● EXERCISE DIRECTIONS: Every line of the data that includes "computer" should be copied out.

== INFORMATION GIVEN

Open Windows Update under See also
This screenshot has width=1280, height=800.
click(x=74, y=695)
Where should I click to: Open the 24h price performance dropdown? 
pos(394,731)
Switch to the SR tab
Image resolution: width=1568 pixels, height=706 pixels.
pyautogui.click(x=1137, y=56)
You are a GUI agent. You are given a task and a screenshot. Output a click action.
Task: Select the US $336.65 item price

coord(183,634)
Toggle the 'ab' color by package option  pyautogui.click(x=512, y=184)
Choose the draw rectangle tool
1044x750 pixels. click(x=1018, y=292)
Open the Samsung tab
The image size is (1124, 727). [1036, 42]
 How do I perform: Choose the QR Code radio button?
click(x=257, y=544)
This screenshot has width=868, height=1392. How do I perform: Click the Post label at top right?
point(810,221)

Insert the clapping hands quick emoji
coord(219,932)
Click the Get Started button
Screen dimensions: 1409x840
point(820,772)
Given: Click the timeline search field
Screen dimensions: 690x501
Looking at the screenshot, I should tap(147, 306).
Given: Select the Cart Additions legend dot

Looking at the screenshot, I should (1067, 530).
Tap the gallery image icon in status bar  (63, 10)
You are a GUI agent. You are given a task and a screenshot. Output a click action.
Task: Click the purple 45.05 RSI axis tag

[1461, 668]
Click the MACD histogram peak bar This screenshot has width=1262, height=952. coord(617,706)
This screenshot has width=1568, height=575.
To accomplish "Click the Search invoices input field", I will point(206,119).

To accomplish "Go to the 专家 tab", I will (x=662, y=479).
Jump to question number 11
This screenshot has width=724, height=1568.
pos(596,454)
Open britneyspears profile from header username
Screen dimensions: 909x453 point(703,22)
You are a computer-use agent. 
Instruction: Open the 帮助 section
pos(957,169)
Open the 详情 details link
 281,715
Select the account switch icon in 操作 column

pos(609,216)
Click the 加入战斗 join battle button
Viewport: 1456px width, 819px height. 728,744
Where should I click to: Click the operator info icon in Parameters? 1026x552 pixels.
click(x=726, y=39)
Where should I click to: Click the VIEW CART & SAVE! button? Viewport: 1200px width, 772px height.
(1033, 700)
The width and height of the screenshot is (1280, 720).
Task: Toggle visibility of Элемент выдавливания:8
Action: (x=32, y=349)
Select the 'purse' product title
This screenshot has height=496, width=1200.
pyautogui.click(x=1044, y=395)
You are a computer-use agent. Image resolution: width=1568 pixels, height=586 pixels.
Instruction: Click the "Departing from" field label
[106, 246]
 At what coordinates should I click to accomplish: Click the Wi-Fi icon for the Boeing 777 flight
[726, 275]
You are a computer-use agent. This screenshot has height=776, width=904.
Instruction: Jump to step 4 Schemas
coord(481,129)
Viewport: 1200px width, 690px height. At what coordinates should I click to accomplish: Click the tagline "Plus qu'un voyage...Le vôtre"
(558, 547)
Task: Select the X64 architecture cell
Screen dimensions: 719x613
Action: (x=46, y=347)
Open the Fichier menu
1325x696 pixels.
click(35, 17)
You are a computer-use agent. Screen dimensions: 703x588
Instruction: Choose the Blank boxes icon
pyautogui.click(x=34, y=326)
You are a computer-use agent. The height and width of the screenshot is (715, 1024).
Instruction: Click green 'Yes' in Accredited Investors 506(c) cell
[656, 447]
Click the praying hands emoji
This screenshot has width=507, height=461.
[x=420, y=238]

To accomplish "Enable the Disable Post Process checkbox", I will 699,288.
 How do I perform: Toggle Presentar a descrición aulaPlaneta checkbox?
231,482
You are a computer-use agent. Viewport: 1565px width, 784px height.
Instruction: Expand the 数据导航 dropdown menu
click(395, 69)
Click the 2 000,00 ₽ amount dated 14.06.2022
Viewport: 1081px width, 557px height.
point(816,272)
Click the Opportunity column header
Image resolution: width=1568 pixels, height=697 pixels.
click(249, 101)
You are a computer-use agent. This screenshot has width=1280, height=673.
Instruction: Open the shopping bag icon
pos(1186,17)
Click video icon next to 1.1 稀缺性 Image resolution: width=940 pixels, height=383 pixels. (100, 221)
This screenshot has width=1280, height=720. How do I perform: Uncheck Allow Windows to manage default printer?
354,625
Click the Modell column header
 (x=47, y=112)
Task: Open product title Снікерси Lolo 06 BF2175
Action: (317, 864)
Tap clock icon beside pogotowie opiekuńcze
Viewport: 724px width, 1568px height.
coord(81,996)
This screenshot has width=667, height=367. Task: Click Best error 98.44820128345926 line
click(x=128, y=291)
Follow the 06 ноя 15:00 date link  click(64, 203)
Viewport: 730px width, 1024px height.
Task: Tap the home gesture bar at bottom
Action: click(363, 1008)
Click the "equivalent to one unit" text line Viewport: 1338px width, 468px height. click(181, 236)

====

● ANSWER BELOW:
You are a computer-use agent. 
You are a computer-use agent. Image resolution: width=1568 pixels, height=586 pixels.
You are a computer-use agent. This screenshot has height=776, width=904.
You are a computer-use agent. Screen dimensions: 703x588
You are a computer-use agent. The height and width of the screenshot is (715, 1024).
You are a computer-use agent. Viewport: 1565px width, 784px height.
You are a computer-use agent. This screenshot has width=1280, height=673.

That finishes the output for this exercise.